══ Task inputs

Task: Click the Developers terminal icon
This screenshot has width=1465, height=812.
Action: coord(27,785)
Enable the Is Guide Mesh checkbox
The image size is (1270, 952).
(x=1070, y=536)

════

= What to produce =
Please copy the whole of the material exactly as written.

= Expected output =
Task: Click the Developers terminal icon
This screenshot has width=1465, height=812.
Action: coord(27,785)
Enable the Is Guide Mesh checkbox
The image size is (1270, 952).
(x=1070, y=536)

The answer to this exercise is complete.